Re: Logout (Session destroy) on the last (stateful) page?

2010-12-02 Thread Matthias Keller

Hi Randy

Yes it appears to have something to do with that. Our app uses the 
REDIRECT_BUFFER by default (we never actively configured this though) 
which appears to be a sensible option for normal operation. I'm not very 
familiar with the render strategies but you appear to be right: The page 
is actually rendered at the end of the previous request where the 
session is invalidated too. Then a redirect happens to the pre-rendered 
page which fails because the Session is already gone...

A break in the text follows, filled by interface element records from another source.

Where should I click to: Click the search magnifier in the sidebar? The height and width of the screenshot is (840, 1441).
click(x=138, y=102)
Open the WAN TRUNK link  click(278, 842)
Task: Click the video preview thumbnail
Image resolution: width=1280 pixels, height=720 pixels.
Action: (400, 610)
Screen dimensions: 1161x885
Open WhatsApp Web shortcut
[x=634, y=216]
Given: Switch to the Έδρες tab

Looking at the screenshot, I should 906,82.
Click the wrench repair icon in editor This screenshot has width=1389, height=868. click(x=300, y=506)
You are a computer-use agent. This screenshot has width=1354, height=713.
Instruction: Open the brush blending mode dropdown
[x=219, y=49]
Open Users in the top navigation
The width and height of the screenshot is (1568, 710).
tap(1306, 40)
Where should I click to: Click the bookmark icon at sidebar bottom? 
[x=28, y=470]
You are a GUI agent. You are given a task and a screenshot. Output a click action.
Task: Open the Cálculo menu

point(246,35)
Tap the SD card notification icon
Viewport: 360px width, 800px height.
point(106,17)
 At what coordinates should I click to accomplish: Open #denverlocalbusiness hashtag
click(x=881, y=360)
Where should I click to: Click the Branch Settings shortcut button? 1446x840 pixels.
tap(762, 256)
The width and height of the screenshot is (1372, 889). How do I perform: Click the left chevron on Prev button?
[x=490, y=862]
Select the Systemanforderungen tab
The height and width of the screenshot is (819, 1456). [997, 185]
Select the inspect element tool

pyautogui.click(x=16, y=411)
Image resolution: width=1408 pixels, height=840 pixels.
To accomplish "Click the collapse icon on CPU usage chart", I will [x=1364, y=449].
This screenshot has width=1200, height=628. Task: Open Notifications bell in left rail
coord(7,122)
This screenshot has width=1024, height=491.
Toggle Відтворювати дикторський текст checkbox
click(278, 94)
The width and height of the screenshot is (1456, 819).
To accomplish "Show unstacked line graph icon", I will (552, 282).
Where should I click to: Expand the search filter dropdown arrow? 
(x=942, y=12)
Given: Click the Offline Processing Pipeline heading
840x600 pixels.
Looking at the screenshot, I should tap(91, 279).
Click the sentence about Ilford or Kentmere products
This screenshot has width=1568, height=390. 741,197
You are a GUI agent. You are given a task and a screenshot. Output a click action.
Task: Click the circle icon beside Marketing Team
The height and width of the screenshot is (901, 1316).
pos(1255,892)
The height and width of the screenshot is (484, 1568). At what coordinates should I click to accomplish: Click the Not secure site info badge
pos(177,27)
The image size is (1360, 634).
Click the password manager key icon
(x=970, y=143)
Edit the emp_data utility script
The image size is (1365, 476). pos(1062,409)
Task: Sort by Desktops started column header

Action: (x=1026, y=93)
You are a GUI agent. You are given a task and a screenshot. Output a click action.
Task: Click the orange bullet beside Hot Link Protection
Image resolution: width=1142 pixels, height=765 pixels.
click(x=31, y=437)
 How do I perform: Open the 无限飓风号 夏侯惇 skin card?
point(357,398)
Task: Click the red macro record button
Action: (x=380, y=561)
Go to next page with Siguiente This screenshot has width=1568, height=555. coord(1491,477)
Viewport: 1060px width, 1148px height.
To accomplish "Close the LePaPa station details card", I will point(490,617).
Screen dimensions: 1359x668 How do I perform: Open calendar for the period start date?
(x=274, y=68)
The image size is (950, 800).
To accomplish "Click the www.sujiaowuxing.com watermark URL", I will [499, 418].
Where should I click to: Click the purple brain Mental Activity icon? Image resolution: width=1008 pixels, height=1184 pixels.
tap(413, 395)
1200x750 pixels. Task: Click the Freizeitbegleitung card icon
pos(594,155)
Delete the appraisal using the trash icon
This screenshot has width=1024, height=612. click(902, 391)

Is there any hook that will be called at the end of the second request 
serving the pre-rendered content?
I found a workaround for the moment: In the previous page, I explicitly 
set setRedirect(false); but this has the consequence that if the user 
hits reload on the confirmation page, he will first be asked about 
resending the POST parameters...


Anything we could do to invalidate the session at the end of the serving 
of the prerendered page?


Thanks a lot

Matt

On 2010-12-01 20:44, Randy S. wrote:

Does the redirect to the home page happen because of Wicket's default render
strategy (REDIRECT_TO_BUFFER) that causes two requests?  You invalidate
session on the first which redirects to the buffered response. When the
second request comes in expecting to get the already-rendered response, you
get a new session.


On Wed, Dec 1, 2010 at 11:53 AM, Martin Makundi
martin.maku...@koodaripalvelut.com  wrote:


Hi!

I am curious too. For this reason we had to build our logoutpage so
that it invalidtes session logically but not in httpsession sense.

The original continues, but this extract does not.